Stored records
__________

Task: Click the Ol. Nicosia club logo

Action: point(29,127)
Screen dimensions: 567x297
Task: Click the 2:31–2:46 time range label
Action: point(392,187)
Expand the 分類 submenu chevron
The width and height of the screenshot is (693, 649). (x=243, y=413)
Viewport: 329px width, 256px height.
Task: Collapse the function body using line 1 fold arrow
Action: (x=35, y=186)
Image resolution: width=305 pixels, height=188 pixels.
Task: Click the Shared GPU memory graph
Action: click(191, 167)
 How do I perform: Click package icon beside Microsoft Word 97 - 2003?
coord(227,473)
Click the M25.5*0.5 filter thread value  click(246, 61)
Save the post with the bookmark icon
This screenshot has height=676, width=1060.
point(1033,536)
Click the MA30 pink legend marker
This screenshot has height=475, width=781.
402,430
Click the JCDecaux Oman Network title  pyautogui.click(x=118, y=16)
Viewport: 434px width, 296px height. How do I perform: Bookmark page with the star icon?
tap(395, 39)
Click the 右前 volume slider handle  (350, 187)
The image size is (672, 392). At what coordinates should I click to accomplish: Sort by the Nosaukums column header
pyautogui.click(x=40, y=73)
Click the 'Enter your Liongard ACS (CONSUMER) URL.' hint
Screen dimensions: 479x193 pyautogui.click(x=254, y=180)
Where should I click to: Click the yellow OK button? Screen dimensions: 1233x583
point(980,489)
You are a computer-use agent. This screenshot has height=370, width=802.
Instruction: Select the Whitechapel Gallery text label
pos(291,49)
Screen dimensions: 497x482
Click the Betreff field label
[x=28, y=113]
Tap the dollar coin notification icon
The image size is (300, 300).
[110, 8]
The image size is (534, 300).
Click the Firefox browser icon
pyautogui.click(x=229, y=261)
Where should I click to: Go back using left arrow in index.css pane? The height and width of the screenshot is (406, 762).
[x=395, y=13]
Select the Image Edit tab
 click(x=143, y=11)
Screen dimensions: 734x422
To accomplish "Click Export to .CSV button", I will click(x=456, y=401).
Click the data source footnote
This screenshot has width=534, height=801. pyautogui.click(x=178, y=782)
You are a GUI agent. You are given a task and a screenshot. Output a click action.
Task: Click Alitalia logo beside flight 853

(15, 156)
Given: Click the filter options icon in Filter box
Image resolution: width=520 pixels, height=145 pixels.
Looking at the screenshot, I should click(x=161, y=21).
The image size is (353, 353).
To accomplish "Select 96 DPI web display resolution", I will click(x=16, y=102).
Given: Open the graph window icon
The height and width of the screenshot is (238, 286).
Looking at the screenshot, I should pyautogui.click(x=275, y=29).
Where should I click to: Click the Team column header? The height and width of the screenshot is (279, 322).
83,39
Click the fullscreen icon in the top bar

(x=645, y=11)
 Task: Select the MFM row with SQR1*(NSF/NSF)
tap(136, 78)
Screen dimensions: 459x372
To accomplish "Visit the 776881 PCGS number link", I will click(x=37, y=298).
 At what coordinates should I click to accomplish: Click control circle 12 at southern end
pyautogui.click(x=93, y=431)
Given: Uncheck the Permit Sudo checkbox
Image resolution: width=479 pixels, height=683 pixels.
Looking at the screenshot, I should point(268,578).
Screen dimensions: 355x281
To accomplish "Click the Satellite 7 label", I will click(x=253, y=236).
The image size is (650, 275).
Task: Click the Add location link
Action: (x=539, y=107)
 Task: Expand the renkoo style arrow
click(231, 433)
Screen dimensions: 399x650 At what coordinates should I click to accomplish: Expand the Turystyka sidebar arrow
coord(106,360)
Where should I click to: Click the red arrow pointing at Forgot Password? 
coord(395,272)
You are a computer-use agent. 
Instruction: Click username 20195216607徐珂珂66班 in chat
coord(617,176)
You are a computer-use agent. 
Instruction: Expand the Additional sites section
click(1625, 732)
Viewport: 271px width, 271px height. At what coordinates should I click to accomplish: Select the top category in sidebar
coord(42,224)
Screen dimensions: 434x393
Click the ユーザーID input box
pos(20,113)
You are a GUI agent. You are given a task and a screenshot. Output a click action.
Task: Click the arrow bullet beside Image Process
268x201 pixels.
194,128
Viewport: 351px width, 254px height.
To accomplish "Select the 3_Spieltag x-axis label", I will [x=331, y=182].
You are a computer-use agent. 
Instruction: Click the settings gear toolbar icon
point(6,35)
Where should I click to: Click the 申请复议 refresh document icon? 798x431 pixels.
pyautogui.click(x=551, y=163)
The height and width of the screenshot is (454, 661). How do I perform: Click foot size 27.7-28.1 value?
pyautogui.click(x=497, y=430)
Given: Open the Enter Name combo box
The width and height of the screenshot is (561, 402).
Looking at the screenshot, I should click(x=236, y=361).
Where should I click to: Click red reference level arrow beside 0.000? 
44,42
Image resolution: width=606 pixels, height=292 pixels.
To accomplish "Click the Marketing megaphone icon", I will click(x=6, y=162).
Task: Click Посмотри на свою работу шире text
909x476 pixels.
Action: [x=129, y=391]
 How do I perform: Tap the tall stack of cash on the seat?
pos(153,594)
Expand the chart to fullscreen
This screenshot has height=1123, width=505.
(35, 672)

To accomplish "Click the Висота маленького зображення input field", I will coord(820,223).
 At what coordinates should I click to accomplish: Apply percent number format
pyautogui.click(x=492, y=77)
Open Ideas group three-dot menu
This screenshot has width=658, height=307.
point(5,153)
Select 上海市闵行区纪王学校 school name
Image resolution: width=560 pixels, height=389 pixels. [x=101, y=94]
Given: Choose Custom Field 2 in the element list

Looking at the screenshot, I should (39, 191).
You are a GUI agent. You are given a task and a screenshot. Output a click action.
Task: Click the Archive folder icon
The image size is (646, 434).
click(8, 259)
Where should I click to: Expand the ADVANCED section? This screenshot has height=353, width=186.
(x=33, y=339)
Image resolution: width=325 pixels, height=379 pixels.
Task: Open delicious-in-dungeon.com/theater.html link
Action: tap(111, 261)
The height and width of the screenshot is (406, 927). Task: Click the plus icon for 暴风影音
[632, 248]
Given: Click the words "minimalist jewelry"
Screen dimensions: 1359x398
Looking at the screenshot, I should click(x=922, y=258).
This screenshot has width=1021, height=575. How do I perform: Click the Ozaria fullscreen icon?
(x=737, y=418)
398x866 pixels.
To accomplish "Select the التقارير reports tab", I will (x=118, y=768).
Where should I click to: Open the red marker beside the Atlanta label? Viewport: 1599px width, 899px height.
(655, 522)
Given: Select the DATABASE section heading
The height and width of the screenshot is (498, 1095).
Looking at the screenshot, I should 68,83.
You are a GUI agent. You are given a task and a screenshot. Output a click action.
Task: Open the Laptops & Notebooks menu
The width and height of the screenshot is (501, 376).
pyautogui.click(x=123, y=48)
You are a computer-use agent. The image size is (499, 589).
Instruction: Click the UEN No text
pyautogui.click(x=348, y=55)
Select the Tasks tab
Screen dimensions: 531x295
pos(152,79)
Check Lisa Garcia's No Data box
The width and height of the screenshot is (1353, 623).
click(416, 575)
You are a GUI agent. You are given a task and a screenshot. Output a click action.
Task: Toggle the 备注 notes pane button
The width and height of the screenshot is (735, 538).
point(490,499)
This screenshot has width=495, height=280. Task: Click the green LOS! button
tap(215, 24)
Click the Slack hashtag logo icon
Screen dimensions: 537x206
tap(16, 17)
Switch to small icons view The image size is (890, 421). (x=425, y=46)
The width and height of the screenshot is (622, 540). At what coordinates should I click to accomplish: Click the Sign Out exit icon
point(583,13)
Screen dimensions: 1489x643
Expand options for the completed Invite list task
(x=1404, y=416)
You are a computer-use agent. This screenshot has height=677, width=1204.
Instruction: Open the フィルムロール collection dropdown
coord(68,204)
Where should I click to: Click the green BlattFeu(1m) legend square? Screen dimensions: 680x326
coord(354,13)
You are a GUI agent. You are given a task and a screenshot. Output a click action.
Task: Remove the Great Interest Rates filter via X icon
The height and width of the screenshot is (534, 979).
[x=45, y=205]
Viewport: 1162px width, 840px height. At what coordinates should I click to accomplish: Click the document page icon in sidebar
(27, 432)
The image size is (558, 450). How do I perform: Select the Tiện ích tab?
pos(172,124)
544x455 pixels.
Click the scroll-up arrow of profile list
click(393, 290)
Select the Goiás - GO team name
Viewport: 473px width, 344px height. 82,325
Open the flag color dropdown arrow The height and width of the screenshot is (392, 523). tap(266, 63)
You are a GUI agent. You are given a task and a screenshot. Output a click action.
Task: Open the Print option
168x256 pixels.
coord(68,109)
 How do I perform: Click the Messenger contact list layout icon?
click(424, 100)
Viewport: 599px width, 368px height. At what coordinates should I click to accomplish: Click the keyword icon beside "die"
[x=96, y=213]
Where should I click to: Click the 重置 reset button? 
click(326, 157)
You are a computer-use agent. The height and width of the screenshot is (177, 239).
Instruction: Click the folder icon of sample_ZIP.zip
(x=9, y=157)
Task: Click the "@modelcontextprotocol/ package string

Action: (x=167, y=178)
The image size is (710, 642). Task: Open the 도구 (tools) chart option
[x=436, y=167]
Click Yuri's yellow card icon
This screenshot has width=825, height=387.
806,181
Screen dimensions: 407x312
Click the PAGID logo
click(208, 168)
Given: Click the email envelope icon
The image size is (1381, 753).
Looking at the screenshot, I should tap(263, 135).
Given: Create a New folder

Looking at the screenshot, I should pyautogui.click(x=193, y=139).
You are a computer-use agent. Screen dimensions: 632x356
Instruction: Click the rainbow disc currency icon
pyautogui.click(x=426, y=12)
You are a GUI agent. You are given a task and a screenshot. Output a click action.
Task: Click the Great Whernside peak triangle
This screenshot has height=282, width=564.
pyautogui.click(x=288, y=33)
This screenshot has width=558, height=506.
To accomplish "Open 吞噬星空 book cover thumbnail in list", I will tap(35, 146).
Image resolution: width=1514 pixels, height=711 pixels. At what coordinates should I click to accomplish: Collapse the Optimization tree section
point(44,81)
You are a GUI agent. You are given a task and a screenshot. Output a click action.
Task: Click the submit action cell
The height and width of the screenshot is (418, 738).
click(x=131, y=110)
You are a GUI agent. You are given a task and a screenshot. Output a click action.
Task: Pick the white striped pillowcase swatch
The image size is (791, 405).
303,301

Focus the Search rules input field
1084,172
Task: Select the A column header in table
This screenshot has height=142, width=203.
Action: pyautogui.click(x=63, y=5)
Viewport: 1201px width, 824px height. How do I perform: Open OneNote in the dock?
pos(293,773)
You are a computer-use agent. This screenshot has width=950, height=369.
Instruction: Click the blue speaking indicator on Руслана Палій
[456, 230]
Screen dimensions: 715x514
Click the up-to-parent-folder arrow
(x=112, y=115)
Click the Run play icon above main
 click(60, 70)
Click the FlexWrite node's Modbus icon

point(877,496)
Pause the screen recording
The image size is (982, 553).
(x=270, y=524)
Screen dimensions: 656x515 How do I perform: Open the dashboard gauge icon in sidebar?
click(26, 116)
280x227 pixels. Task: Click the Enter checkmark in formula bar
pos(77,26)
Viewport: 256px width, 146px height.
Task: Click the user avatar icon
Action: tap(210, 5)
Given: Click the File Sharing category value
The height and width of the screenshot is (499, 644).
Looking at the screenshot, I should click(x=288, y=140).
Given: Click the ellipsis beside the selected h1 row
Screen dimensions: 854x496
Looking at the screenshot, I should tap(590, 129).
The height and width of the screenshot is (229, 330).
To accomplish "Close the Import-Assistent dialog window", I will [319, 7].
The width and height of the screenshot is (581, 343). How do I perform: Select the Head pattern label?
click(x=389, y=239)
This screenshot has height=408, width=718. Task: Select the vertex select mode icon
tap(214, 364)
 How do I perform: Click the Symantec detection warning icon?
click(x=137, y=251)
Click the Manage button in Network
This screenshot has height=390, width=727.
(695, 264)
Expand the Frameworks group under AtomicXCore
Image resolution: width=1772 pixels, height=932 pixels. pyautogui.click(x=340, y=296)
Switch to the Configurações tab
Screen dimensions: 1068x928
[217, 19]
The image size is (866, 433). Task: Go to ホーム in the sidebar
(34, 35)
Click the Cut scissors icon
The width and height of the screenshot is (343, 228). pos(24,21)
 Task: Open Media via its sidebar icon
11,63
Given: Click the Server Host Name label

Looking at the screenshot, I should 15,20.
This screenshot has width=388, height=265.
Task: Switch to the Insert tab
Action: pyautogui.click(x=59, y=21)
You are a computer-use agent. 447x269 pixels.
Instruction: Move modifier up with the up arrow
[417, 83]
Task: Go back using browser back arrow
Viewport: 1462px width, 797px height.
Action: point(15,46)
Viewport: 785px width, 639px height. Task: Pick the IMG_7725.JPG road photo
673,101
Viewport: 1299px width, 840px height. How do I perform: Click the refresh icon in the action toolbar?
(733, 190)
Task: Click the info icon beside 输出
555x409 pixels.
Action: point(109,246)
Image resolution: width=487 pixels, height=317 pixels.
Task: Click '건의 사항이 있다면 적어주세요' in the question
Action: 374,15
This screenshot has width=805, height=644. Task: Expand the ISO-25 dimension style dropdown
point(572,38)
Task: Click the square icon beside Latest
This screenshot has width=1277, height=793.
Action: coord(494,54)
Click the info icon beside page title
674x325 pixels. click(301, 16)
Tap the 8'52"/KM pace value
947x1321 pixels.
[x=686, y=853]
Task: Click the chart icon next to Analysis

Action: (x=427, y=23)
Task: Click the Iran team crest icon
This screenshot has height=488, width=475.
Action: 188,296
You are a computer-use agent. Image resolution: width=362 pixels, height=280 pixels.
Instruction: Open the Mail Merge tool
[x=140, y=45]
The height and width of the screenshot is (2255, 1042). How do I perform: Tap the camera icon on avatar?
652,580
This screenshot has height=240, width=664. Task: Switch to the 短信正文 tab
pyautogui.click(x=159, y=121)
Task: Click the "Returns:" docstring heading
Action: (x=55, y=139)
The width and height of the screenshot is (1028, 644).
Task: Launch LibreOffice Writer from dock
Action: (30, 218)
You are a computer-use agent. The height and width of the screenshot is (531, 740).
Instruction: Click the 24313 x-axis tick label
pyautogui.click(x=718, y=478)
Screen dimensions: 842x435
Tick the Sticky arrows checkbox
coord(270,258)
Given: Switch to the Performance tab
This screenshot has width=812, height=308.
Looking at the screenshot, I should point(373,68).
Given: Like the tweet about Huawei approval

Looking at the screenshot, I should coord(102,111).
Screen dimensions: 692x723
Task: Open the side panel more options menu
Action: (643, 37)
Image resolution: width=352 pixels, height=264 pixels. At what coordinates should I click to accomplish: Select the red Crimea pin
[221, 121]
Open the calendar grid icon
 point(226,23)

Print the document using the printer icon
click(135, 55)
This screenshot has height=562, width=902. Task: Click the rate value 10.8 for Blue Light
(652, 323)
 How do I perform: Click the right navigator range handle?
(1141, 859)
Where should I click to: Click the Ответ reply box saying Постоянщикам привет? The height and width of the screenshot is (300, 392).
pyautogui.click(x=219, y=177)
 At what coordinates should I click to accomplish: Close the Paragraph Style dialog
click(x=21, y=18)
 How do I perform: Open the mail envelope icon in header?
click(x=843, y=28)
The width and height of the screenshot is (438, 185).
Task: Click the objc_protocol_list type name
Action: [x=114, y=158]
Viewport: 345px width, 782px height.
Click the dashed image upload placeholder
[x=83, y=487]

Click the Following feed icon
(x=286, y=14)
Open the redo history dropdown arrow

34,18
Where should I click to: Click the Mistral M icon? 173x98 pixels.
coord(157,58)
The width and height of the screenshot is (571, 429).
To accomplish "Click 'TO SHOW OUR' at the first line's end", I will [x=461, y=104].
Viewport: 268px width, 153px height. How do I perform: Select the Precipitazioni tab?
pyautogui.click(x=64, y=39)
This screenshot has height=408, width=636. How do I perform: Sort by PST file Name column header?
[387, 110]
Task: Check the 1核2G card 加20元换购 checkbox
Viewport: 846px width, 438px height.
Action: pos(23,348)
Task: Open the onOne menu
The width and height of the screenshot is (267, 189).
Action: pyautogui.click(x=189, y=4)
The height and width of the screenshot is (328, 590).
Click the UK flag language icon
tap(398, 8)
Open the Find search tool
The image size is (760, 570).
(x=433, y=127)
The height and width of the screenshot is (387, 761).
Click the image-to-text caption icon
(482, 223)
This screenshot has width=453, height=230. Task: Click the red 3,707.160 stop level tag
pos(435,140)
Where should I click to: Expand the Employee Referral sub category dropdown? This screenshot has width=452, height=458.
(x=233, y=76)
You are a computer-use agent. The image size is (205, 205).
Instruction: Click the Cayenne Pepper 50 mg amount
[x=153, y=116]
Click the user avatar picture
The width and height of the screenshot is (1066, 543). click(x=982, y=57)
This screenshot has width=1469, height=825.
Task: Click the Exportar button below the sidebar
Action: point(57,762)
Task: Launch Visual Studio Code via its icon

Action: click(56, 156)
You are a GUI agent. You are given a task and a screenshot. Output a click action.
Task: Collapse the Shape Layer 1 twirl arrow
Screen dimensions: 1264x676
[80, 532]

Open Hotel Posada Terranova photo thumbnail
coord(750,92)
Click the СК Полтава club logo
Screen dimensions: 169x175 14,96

__________

# Your assignment
Above are records; repeat only the lines starting at the line with "This screenshot has height=240, width=664." and ending at the line with "is (531, 740).", exactly as they appear, both included.

# Result of this task
This screenshot has height=240, width=664. Task: Switch to the 短信正文 tab
pyautogui.click(x=159, y=121)
Task: Click the "Returns:" docstring heading
Action: (x=55, y=139)
The width and height of the screenshot is (1028, 644).
Task: Launch LibreOffice Writer from dock
Action: (30, 218)
You are a computer-use agent. The height and width of the screenshot is (531, 740).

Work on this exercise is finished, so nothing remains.